## AIM
Return the material below verbatim, keeping every line unchanged and in its original order.

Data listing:
◇ ◇ ◇

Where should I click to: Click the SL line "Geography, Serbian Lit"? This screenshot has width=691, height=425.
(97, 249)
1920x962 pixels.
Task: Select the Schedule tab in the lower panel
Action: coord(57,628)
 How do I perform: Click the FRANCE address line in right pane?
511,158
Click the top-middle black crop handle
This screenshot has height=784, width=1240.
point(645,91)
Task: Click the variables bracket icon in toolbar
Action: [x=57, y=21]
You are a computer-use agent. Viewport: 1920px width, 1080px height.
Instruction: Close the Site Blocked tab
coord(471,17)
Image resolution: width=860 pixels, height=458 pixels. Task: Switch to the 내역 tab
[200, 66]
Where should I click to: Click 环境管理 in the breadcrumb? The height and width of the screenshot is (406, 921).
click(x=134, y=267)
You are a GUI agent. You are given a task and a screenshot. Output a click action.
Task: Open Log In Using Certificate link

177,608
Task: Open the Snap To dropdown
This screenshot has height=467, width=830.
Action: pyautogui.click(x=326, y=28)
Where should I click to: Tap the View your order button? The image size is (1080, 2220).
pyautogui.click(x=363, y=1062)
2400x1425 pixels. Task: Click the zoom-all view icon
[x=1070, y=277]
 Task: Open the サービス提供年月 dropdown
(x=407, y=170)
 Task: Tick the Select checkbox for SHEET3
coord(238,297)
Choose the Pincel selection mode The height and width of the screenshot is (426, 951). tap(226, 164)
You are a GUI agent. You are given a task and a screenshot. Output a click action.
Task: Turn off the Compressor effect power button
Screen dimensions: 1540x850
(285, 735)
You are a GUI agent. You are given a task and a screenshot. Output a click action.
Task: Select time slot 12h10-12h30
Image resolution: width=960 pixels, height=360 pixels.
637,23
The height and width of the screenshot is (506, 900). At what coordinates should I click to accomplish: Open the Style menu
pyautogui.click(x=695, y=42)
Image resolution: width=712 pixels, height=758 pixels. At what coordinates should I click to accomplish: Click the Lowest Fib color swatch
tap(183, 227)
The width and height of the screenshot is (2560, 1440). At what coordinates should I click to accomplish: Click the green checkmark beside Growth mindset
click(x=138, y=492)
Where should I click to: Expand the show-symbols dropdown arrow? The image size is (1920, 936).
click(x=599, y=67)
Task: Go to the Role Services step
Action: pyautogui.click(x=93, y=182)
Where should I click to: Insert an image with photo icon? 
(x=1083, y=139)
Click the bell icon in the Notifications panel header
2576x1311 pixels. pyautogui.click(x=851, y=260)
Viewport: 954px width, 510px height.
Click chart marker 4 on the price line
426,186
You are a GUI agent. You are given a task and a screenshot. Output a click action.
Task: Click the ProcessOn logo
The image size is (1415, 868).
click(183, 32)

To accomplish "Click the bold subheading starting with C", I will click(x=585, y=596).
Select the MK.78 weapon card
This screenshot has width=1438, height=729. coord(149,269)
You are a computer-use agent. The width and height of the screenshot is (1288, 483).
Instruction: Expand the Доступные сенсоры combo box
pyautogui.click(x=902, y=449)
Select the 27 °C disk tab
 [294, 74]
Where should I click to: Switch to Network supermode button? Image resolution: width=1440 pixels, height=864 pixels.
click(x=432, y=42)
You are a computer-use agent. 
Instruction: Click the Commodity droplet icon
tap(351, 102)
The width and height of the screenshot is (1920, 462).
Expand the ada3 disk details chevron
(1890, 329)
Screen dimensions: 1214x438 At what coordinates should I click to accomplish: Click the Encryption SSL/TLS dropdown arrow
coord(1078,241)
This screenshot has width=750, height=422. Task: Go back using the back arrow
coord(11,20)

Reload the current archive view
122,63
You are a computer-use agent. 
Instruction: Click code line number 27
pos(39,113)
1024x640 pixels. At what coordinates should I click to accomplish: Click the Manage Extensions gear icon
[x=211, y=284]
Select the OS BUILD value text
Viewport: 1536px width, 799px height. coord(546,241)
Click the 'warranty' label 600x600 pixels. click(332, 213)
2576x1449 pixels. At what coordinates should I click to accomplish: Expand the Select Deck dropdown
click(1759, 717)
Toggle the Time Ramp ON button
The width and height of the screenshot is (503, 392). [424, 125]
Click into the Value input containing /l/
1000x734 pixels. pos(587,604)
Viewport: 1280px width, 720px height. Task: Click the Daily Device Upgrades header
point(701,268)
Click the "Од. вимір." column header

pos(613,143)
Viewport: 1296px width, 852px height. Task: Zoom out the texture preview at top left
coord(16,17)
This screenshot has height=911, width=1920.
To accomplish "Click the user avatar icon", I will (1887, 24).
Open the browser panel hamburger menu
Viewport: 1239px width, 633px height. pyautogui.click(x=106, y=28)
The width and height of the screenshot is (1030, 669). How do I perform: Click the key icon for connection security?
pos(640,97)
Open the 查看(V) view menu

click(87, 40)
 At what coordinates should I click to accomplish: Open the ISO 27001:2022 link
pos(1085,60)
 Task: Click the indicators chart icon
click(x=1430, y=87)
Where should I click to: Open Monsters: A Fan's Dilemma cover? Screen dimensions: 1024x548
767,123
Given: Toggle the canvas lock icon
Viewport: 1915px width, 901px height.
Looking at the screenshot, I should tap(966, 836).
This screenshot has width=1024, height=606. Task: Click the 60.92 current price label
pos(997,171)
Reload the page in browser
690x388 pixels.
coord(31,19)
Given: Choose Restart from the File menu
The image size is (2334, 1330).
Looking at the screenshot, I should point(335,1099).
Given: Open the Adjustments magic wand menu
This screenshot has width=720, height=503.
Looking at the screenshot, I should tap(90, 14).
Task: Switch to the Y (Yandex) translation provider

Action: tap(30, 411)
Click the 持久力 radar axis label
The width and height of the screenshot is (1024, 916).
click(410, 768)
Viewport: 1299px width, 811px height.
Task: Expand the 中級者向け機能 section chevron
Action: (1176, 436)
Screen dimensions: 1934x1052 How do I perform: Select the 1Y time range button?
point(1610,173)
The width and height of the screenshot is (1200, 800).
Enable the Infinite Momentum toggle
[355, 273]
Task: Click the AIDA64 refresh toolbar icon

◇ ◇ ◇

## FINAL ANSWER
Where should I click to: Click the SL line "Geography, Serbian Lit"? This screenshot has width=691, height=425.
(97, 249)
1920x962 pixels.
Task: Select the Schedule tab in the lower panel
Action: coord(57,628)
 How do I perform: Click the FRANCE address line in right pane?
511,158
Click the top-middle black crop handle
This screenshot has height=784, width=1240.
point(645,91)
Task: Click the variables bracket icon in toolbar
Action: [x=57, y=21]
You are a computer-use agent. Viewport: 1920px width, 1080px height.
Instruction: Close the Site Blocked tab
coord(471,17)
Image resolution: width=860 pixels, height=458 pixels. Task: Switch to the 내역 tab
[200, 66]
Where should I click to: Click 环境管理 in the breadcrumb? The height and width of the screenshot is (406, 921).
click(x=134, y=267)
You are a GUI agent. You are given a task and a screenshot. Output a click action.
Task: Open Log In Using Certificate link

177,608
Task: Open the Snap To dropdown
This screenshot has height=467, width=830.
Action: pyautogui.click(x=326, y=28)
Where should I click to: Tap the View your order button? The image size is (1080, 2220).
pyautogui.click(x=363, y=1062)
2400x1425 pixels. Task: Click the zoom-all view icon
[x=1070, y=277]
 Task: Open the サービス提供年月 dropdown
(x=407, y=170)
 Task: Tick the Select checkbox for SHEET3
coord(238,297)
Choose the Pincel selection mode The height and width of the screenshot is (426, 951). tap(226, 164)
You are a GUI agent. You are given a task and a screenshot. Output a click action.
Task: Turn off the Compressor effect power button
Screen dimensions: 1540x850
(285, 735)
You are a GUI agent. You are given a task and a screenshot. Output a click action.
Task: Select time slot 12h10-12h30
Image resolution: width=960 pixels, height=360 pixels.
637,23
The height and width of the screenshot is (506, 900). At what coordinates should I click to accomplish: Open the Style menu
pyautogui.click(x=695, y=42)
Image resolution: width=712 pixels, height=758 pixels. At what coordinates should I click to accomplish: Click the Lowest Fib color swatch
tap(183, 227)
The width and height of the screenshot is (2560, 1440). At what coordinates should I click to accomplish: Click the green checkmark beside Growth mindset
click(x=138, y=492)
Where should I click to: Expand the show-symbols dropdown arrow? The image size is (1920, 936).
click(x=599, y=67)
Task: Go to the Role Services step
Action: pyautogui.click(x=93, y=182)
Where should I click to: Insert an image with photo icon? 
(x=1083, y=139)
Click the bell icon in the Notifications panel header
2576x1311 pixels. pyautogui.click(x=851, y=260)
Viewport: 954px width, 510px height.
Click chart marker 4 on the price line
426,186
You are a GUI agent. You are given a task and a screenshot. Output a click action.
Task: Click the ProcessOn logo
The image size is (1415, 868).
click(183, 32)

To accomplish "Click the bold subheading starting with C", I will click(x=585, y=596).
Select the MK.78 weapon card
This screenshot has width=1438, height=729. coord(149,269)
You are a computer-use agent. The width and height of the screenshot is (1288, 483).
Instruction: Expand the Доступные сенсоры combo box
pyautogui.click(x=902, y=449)
Select the 27 °C disk tab
 [294, 74]
Where should I click to: Switch to Network supermode button? Image resolution: width=1440 pixels, height=864 pixels.
click(x=432, y=42)
You are a computer-use agent. 
Instruction: Click the Commodity droplet icon
tap(351, 102)
The width and height of the screenshot is (1920, 462).
Expand the ada3 disk details chevron
(1890, 329)
Screen dimensions: 1214x438 At what coordinates should I click to accomplish: Click the Encryption SSL/TLS dropdown arrow
coord(1078,241)
This screenshot has width=750, height=422. Task: Go back using the back arrow
coord(11,20)

Reload the current archive view
122,63
You are a computer-use agent. 
Instruction: Click code line number 27
pos(39,113)
1024x640 pixels. At what coordinates should I click to accomplish: Click the Manage Extensions gear icon
[x=211, y=284]
Select the OS BUILD value text
Viewport: 1536px width, 799px height. coord(546,241)
Click the 'warranty' label 600x600 pixels. click(332, 213)
2576x1449 pixels. At what coordinates should I click to accomplish: Expand the Select Deck dropdown
click(1759, 717)
Toggle the Time Ramp ON button
The width and height of the screenshot is (503, 392). [424, 125]
Click into the Value input containing /l/
1000x734 pixels. pos(587,604)
Viewport: 1280px width, 720px height. Task: Click the Daily Device Upgrades header
point(701,268)
Click the "Од. вимір." column header

pos(613,143)
Viewport: 1296px width, 852px height. Task: Zoom out the texture preview at top left
coord(16,17)
This screenshot has height=911, width=1920.
To accomplish "Click the user avatar icon", I will (1887, 24).
Open the browser panel hamburger menu
Viewport: 1239px width, 633px height. pyautogui.click(x=106, y=28)
The width and height of the screenshot is (1030, 669). How do I perform: Click the key icon for connection security?
pos(640,97)
Open the 查看(V) view menu

click(87, 40)
 At what coordinates should I click to accomplish: Open the ISO 27001:2022 link
pos(1085,60)
 Task: Click the indicators chart icon
click(x=1430, y=87)
Where should I click to: Open Monsters: A Fan's Dilemma cover? Screen dimensions: 1024x548
767,123
Given: Toggle the canvas lock icon
Viewport: 1915px width, 901px height.
Looking at the screenshot, I should tap(966, 836).
This screenshot has width=1024, height=606. Task: Click the 60.92 current price label
pos(997,171)
Reload the page in browser
690x388 pixels.
coord(31,19)
Given: Choose Restart from the File menu
The image size is (2334, 1330).
Looking at the screenshot, I should point(335,1099).
Given: Open the Adjustments magic wand menu
This screenshot has width=720, height=503.
Looking at the screenshot, I should tap(90, 14).
Task: Switch to the Y (Yandex) translation provider

Action: tap(30, 411)
Click the 持久力 radar axis label
The width and height of the screenshot is (1024, 916).
click(410, 768)
Viewport: 1299px width, 811px height.
Task: Expand the 中級者向け機能 section chevron
Action: (1176, 436)
Screen dimensions: 1934x1052 How do I perform: Select the 1Y time range button?
point(1610,173)
The width and height of the screenshot is (1200, 800).
Enable the Infinite Momentum toggle
[355, 273]
Task: Click the AIDA64 refresh toolbar icon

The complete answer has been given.